Collected data entries:
>>>

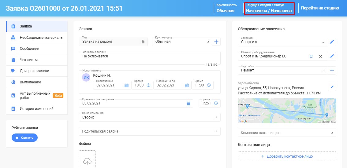Click the pencil icon next to Заказчик
This screenshot has width=347, height=168.
331,42
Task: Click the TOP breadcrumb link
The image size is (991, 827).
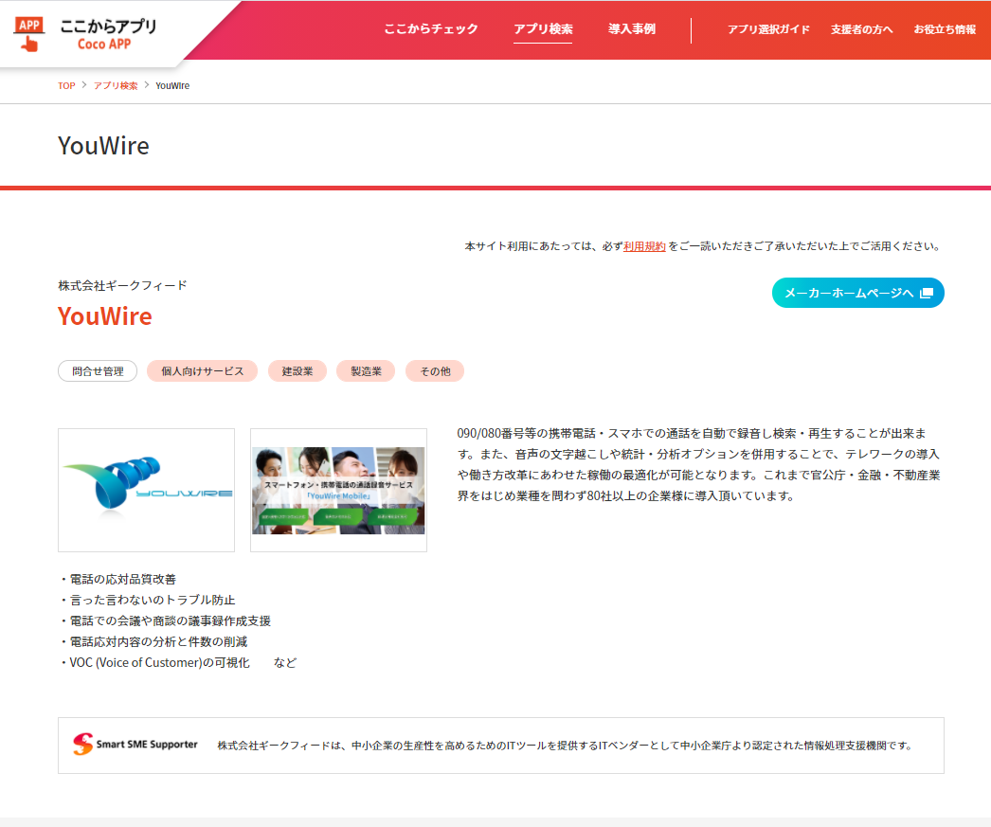Action: click(65, 85)
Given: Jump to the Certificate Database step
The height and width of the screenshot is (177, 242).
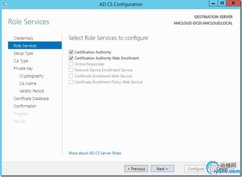Looking at the screenshot, I should (x=31, y=99).
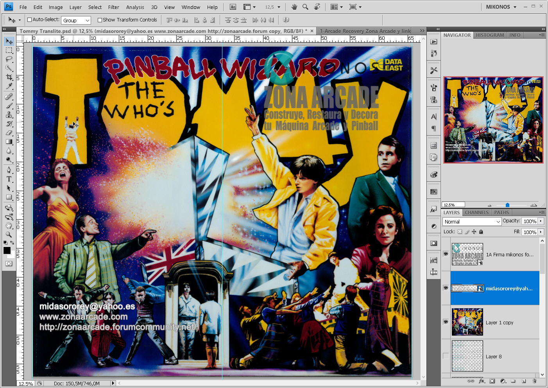Click the Delete layer trash button
This screenshot has width=548, height=388.
[x=535, y=381]
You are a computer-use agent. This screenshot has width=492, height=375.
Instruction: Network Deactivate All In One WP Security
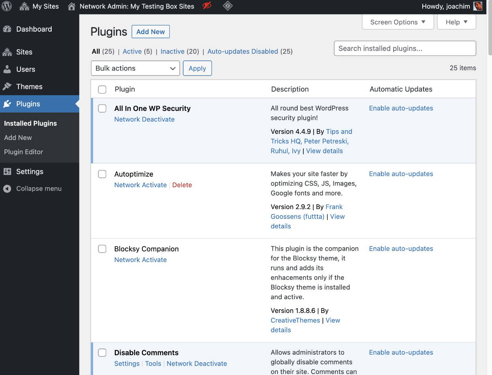pyautogui.click(x=144, y=119)
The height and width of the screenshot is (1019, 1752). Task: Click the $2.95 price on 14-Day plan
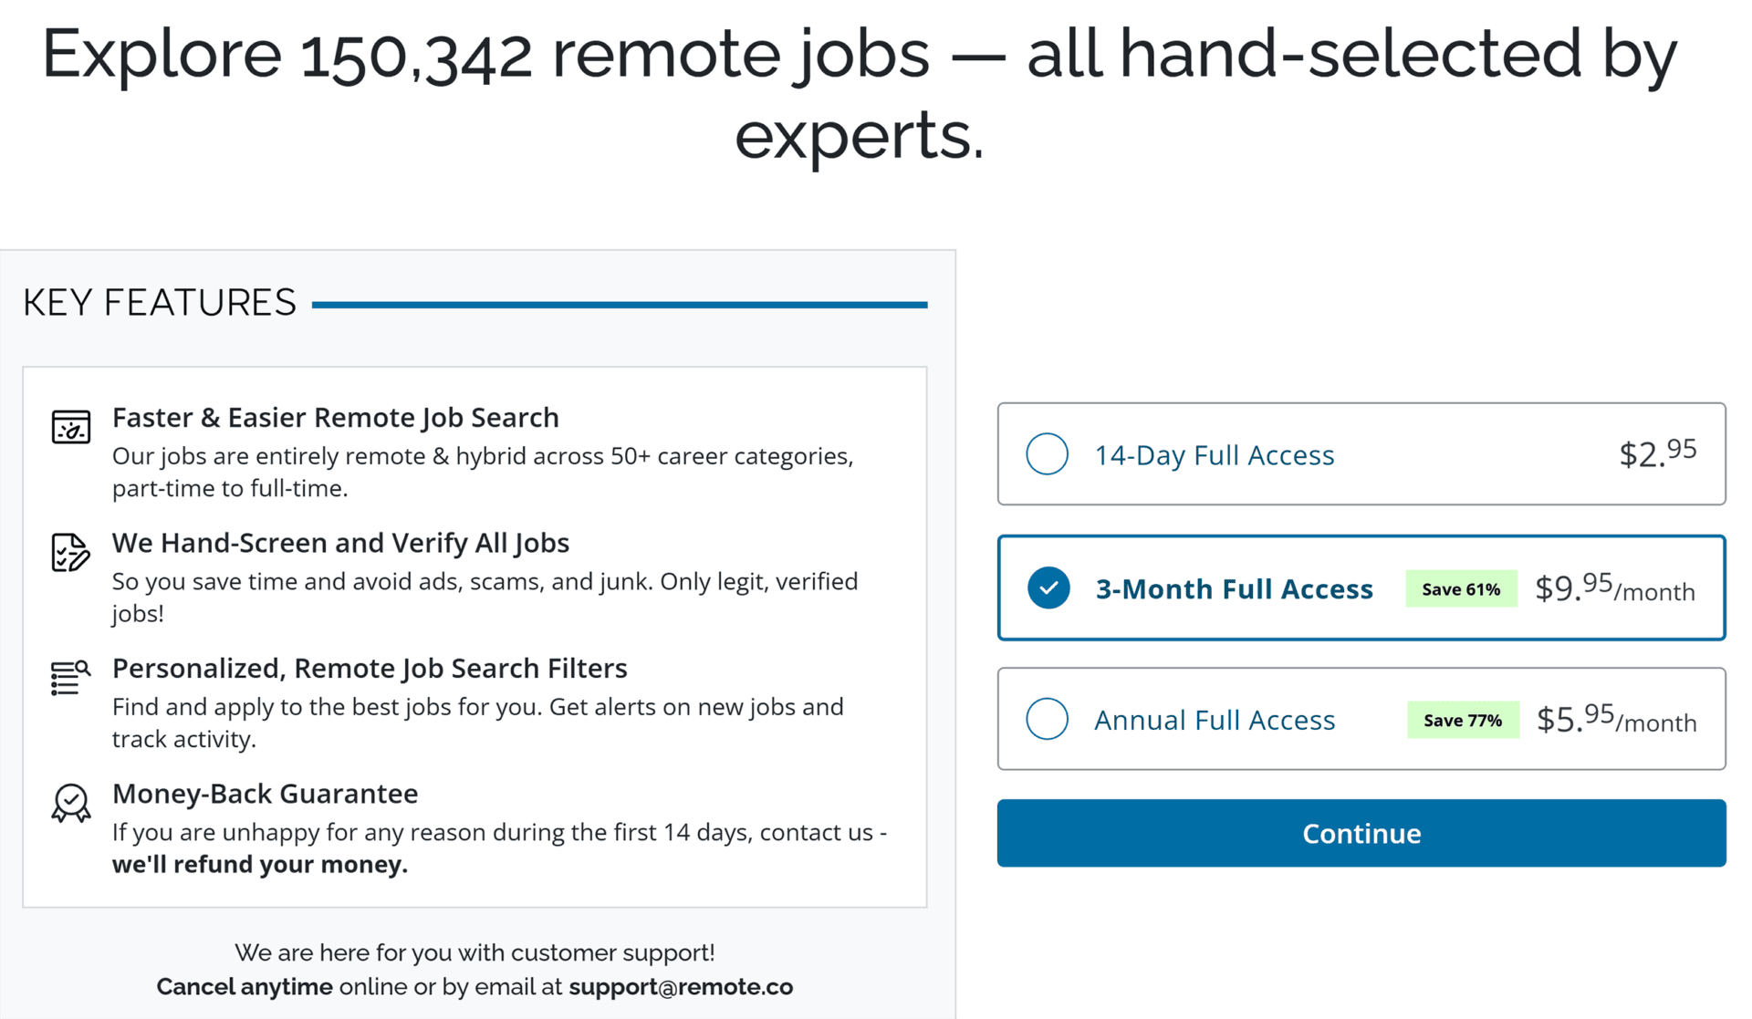click(1657, 453)
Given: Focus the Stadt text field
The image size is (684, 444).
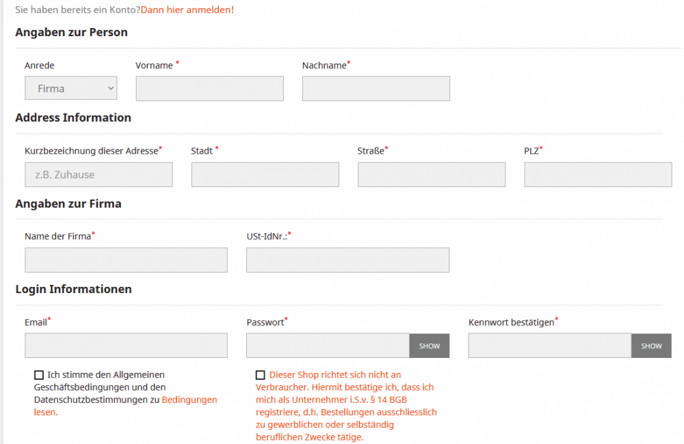Looking at the screenshot, I should point(265,175).
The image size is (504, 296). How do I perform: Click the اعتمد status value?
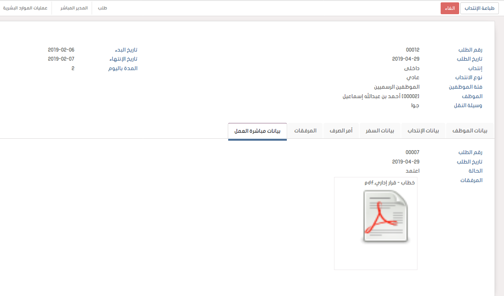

<<<

» **Activity**
In the data, the line that contains "Task: Click the TOP breadcrumb link" begins the part to write out; restate it and each line after it word for word through the end, with no pictures.

» **Written response**
Task: Click the TOP breadcrumb link
The image size is (991, 827).
Action: click(65, 85)
Given: Jump to the Certificate Database step
The height and width of the screenshot is (177, 242).
Looking at the screenshot, I should (x=31, y=99).
Click the Delete layer trash button
This screenshot has width=548, height=388.
[x=535, y=381]
You are a computer-use agent. This screenshot has width=492, height=375.
Instruction: Network Deactivate All In One WP Security
pyautogui.click(x=144, y=119)
The height and width of the screenshot is (1019, 1752). Task: Click the $2.95 price on 14-Day plan
click(1657, 453)
Given: Focus the Stadt text field
The image size is (684, 444).
Looking at the screenshot, I should point(265,175).
The image size is (504, 296). How do I perform: Click the اعتمد status value?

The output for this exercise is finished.